With its emphasis on human rights as indivisible, interdependent and interrelated, as well as the promotion of practical measures to improve human rights observance world-wide, the adoption of the VDPA on 25 June 1993 marked a key moment in the history of the human rights movement.
A particular achievement we would like to highlight is the crucial role the VDPA has played in encouraging and promoting the work of National Human Rights Institutions (NHRIs). Today, NHRIs are one of the most important actors for the promotion and protection of human rights at the national level – empowering individuals to understand and exercise their human rights and playing a vital role in ensuring transparency and the development of a democratic society.
Australia has been, and will continue to be, a strong and consistent advocate for the work of NHRIs. This commitment was reiterated in Australia’s latest National Human Rights Action Plan released in December 2012. We value and welcome the active role of Australia’s NHRI, the Australian Human Rights Commission, in human rights advocacy and implementation at home, as well as more broadly.
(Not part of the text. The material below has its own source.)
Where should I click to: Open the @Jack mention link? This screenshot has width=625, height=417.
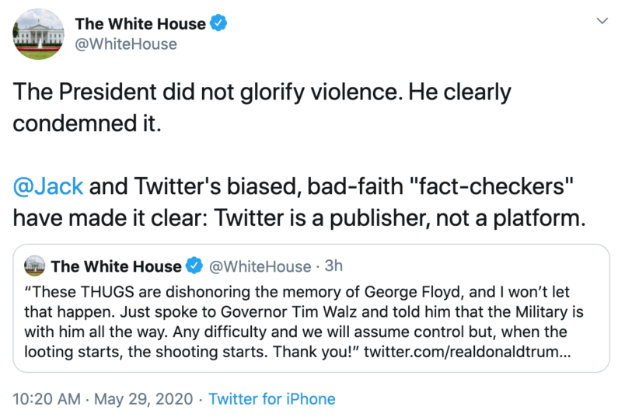click(47, 187)
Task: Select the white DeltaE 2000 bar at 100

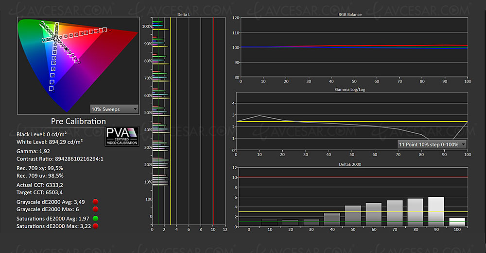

Internationally we are committed to promoting human rights and human rights education through our active support of the work of the Australian Human Rights Commission, the Asia Pacific Forum, the ASEAN Intergovernmental Commission on Human Rights, the Commonwealth Secretariat, the International Coordinating Committee, the Office of the High Commissioner for Human Rights (OHCHR) and the Pacific Islands Forum. And we are pleased to lead the HRC’s resolutions on National institutions for the promotion and protection of human rights.
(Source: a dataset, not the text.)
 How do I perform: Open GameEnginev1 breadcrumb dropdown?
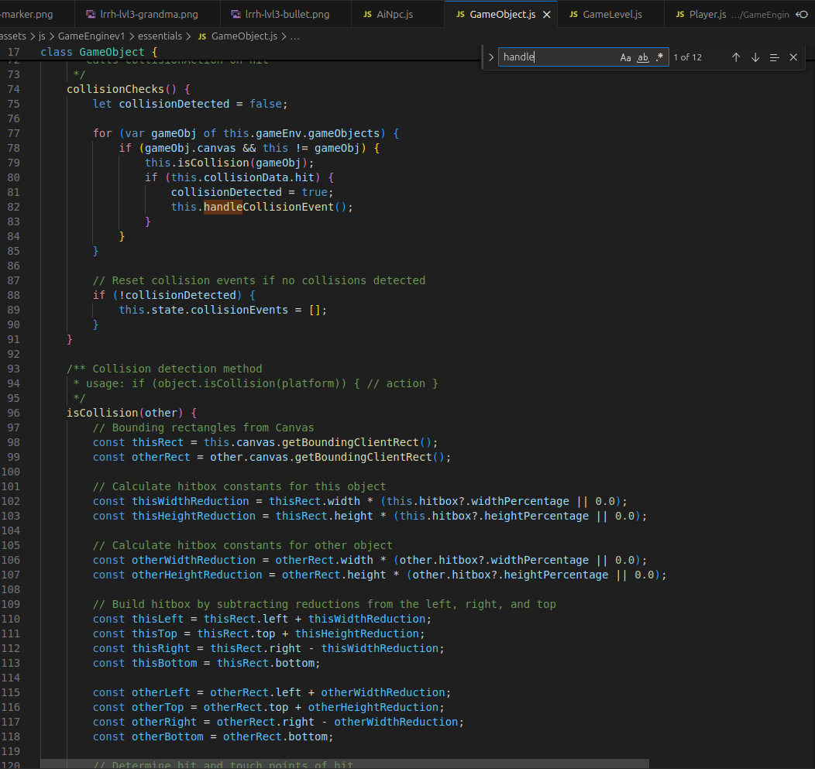tap(91, 36)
Australia also provides strong support to a number of national human rights institutions in our region, for example, through the Asia Pacific Forum and, in particular, through direct support for the Afghanistan Independent Human Rights Commission, which works to protect, promote and monitor human rights across Afghanistan.
The VDPA also saw the creation of the UN High Commissioner for Human Rights and we would like to acknowledge the valuable work of successive High Commissioners in advocating for human rights around the world. This work is ongoing and intensive. It is therefore important that the OHCHR is resourced and funded sufficiently to ensure it is able to support adequately the UN’s human rights work.